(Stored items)
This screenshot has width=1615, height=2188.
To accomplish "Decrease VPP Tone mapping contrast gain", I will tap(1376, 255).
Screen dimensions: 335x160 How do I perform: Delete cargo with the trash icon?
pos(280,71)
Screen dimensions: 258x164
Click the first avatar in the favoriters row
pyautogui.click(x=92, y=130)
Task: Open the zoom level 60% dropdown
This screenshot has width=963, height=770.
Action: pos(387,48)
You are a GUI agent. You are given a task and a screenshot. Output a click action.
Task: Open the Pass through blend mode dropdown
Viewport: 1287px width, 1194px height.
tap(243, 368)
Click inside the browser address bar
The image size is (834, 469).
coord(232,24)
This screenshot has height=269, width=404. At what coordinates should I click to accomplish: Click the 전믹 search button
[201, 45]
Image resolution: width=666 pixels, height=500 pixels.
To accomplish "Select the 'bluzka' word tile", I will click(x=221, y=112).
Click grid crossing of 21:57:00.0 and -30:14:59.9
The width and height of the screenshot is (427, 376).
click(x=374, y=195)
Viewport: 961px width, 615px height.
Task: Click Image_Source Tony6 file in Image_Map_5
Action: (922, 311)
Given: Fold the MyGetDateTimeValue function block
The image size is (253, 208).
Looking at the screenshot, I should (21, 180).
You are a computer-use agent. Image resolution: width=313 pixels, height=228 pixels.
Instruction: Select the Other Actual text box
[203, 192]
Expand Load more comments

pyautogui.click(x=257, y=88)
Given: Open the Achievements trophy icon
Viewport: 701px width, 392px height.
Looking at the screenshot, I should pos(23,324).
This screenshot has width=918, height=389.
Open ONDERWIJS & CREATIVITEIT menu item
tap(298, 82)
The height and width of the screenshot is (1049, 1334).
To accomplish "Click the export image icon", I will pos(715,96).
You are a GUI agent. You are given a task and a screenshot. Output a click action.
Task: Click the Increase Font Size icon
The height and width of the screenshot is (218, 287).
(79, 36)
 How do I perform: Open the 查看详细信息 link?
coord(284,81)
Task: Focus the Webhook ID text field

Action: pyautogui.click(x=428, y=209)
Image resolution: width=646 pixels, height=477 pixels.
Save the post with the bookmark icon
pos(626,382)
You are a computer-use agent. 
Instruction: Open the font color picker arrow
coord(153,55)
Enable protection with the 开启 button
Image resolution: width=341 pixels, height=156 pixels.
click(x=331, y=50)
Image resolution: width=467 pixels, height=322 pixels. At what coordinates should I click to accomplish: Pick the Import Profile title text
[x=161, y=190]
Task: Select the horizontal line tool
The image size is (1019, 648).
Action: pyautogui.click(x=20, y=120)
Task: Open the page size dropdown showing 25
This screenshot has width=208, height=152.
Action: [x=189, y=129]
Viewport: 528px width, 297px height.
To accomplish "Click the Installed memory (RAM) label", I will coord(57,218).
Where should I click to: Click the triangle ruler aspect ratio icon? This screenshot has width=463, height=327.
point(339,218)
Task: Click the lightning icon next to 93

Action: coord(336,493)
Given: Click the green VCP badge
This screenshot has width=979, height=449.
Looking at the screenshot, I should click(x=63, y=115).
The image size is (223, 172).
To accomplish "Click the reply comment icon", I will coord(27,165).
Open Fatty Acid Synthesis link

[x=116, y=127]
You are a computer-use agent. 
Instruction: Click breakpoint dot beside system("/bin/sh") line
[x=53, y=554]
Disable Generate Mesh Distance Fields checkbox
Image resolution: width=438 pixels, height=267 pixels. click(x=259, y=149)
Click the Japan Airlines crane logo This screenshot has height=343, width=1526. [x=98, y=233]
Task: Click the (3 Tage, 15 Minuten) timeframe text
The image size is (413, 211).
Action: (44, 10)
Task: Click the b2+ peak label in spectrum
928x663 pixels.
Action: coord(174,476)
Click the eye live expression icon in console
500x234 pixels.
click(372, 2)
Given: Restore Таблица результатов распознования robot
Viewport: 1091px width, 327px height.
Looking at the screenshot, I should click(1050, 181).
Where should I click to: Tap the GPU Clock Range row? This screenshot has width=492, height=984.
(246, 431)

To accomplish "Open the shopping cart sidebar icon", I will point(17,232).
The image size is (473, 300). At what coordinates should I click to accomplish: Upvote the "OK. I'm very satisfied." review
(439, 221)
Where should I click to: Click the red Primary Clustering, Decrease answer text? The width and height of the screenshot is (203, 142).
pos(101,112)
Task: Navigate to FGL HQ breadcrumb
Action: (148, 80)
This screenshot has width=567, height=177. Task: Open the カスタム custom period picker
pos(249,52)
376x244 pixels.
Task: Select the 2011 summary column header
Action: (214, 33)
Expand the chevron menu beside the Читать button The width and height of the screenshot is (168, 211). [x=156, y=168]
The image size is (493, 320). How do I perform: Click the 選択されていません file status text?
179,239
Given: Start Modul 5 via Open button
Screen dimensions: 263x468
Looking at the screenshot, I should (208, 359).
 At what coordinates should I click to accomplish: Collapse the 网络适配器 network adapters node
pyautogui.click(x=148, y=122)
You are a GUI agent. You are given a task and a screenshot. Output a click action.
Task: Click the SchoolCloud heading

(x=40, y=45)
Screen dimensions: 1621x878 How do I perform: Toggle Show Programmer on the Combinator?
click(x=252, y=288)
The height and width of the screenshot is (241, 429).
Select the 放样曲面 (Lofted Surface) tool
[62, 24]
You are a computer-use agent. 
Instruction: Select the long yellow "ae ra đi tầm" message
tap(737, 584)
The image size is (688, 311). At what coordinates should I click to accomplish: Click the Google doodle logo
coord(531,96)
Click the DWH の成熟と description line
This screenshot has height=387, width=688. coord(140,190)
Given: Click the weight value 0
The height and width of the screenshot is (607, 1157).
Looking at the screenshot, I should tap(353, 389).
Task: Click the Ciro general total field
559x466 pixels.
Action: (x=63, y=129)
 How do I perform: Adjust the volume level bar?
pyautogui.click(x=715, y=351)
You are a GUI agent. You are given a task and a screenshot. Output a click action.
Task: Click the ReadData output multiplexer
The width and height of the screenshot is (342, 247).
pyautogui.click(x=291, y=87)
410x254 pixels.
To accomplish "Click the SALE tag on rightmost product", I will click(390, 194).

(Exercise directions):
Please copy out the data above exactly.

(Answer):
This screenshot has width=1615, height=2188.
To accomplish "Decrease VPP Tone mapping contrast gain", I will tap(1376, 255).
Screen dimensions: 335x160 How do I perform: Delete cargo with the trash icon?
pos(280,71)
Screen dimensions: 258x164
Click the first avatar in the favoriters row
pyautogui.click(x=92, y=130)
Task: Open the zoom level 60% dropdown
This screenshot has width=963, height=770.
Action: pos(387,48)
You are a GUI agent. You are given a task and a screenshot. Output a click action.
Task: Open the Pass through blend mode dropdown
Viewport: 1287px width, 1194px height.
tap(243, 368)
Click inside the browser address bar
The image size is (834, 469).
coord(232,24)
This screenshot has height=269, width=404. At what coordinates should I click to accomplish: Click the 전믹 search button
[201, 45]
Image resolution: width=666 pixels, height=500 pixels.
To accomplish "Select the 'bluzka' word tile", I will click(x=221, y=112).
Click grid crossing of 21:57:00.0 and -30:14:59.9
The width and height of the screenshot is (427, 376).
click(x=374, y=195)
Viewport: 961px width, 615px height.
Task: Click Image_Source Tony6 file in Image_Map_5
Action: (922, 311)
Given: Fold the MyGetDateTimeValue function block
The image size is (253, 208).
Looking at the screenshot, I should (21, 180).
You are a computer-use agent. Image resolution: width=313 pixels, height=228 pixels.
Instruction: Select the Other Actual text box
[203, 192]
Expand Load more comments

pyautogui.click(x=257, y=88)
Given: Open the Achievements trophy icon
Viewport: 701px width, 392px height.
Looking at the screenshot, I should pos(23,324).
This screenshot has width=918, height=389.
Open ONDERWIJS & CREATIVITEIT menu item
tap(298, 82)
The height and width of the screenshot is (1049, 1334).
To accomplish "Click the export image icon", I will pos(715,96).
You are a GUI agent. You are given a task and a screenshot. Output a click action.
Task: Click the Increase Font Size icon
The height and width of the screenshot is (218, 287).
(79, 36)
 How do I perform: Open the 查看详细信息 link?
coord(284,81)
Task: Focus the Webhook ID text field

Action: pyautogui.click(x=428, y=209)
Image resolution: width=646 pixels, height=477 pixels.
Save the post with the bookmark icon
pos(626,382)
You are a computer-use agent. 
Instruction: Open the font color picker arrow
coord(153,55)
Enable protection with the 开启 button
Image resolution: width=341 pixels, height=156 pixels.
click(x=331, y=50)
Image resolution: width=467 pixels, height=322 pixels. At what coordinates should I click to accomplish: Pick the Import Profile title text
[x=161, y=190]
Task: Select the horizontal line tool
The image size is (1019, 648).
Action: pyautogui.click(x=20, y=120)
Task: Open the page size dropdown showing 25
This screenshot has width=208, height=152.
Action: [x=189, y=129]
Viewport: 528px width, 297px height.
To accomplish "Click the Installed memory (RAM) label", I will coord(57,218).
Where should I click to: Click the triangle ruler aspect ratio icon? This screenshot has width=463, height=327.
point(339,218)
Task: Click the lightning icon next to 93

Action: coord(336,493)
Given: Click the green VCP badge
This screenshot has width=979, height=449.
Looking at the screenshot, I should click(x=63, y=115).
The image size is (223, 172).
To accomplish "Click the reply comment icon", I will coord(27,165).
Open Fatty Acid Synthesis link

[x=116, y=127]
You are a computer-use agent. 
Instruction: Click breakpoint dot beside system("/bin/sh") line
[x=53, y=554]
Disable Generate Mesh Distance Fields checkbox
Image resolution: width=438 pixels, height=267 pixels. click(x=259, y=149)
Click the Japan Airlines crane logo This screenshot has height=343, width=1526. [x=98, y=233]
Task: Click the (3 Tage, 15 Minuten) timeframe text
The image size is (413, 211).
Action: (44, 10)
Task: Click the b2+ peak label in spectrum
928x663 pixels.
Action: coord(174,476)
Click the eye live expression icon in console
500x234 pixels.
click(372, 2)
Given: Restore Таблица результатов распознования robot
Viewport: 1091px width, 327px height.
Looking at the screenshot, I should click(1050, 181).
Where should I click to: Tap the GPU Clock Range row? This screenshot has width=492, height=984.
(246, 431)

To accomplish "Open the shopping cart sidebar icon", I will point(17,232).
The image size is (473, 300). At what coordinates should I click to accomplish: Upvote the "OK. I'm very satisfied." review
(439, 221)
Where should I click to: Click the red Primary Clustering, Decrease answer text? The width and height of the screenshot is (203, 142).
pos(101,112)
Task: Navigate to FGL HQ breadcrumb
Action: (148, 80)
This screenshot has width=567, height=177. Task: Open the カスタム custom period picker
pos(249,52)
376x244 pixels.
Task: Select the 2011 summary column header
Action: (214, 33)
Expand the chevron menu beside the Читать button The width and height of the screenshot is (168, 211). [x=156, y=168]
The image size is (493, 320). How do I perform: Click the 選択されていません file status text?
179,239
Given: Start Modul 5 via Open button
Screen dimensions: 263x468
Looking at the screenshot, I should (208, 359).
 At what coordinates should I click to accomplish: Collapse the 网络适配器 network adapters node
pyautogui.click(x=148, y=122)
You are a GUI agent. You are given a task and a screenshot. Output a click action.
Task: Click the SchoolCloud heading

(x=40, y=45)
Screen dimensions: 1621x878 How do I perform: Toggle Show Programmer on the Combinator?
click(x=252, y=288)
The height and width of the screenshot is (241, 429).
Select the 放样曲面 (Lofted Surface) tool
[62, 24]
You are a computer-use agent. 
Instruction: Select the long yellow "ae ra đi tầm" message
tap(737, 584)
The image size is (688, 311). At what coordinates should I click to accomplish: Click the Google doodle logo
coord(531,96)
Click the DWH の成熟と description line
This screenshot has height=387, width=688. coord(140,190)
Given: Click the weight value 0
The height and width of the screenshot is (607, 1157).
Looking at the screenshot, I should tap(353, 389).
Task: Click the Ciro general total field
559x466 pixels.
Action: (x=63, y=129)
 How do I perform: Adjust the volume level bar?
pyautogui.click(x=715, y=351)
You are a GUI agent. You are given a task and a screenshot. Output a click action.
Task: Click the ReadData output multiplexer
The width and height of the screenshot is (342, 247).
pyautogui.click(x=291, y=87)
410x254 pixels.
To accomplish "Click the SALE tag on rightmost product", I will click(390, 194).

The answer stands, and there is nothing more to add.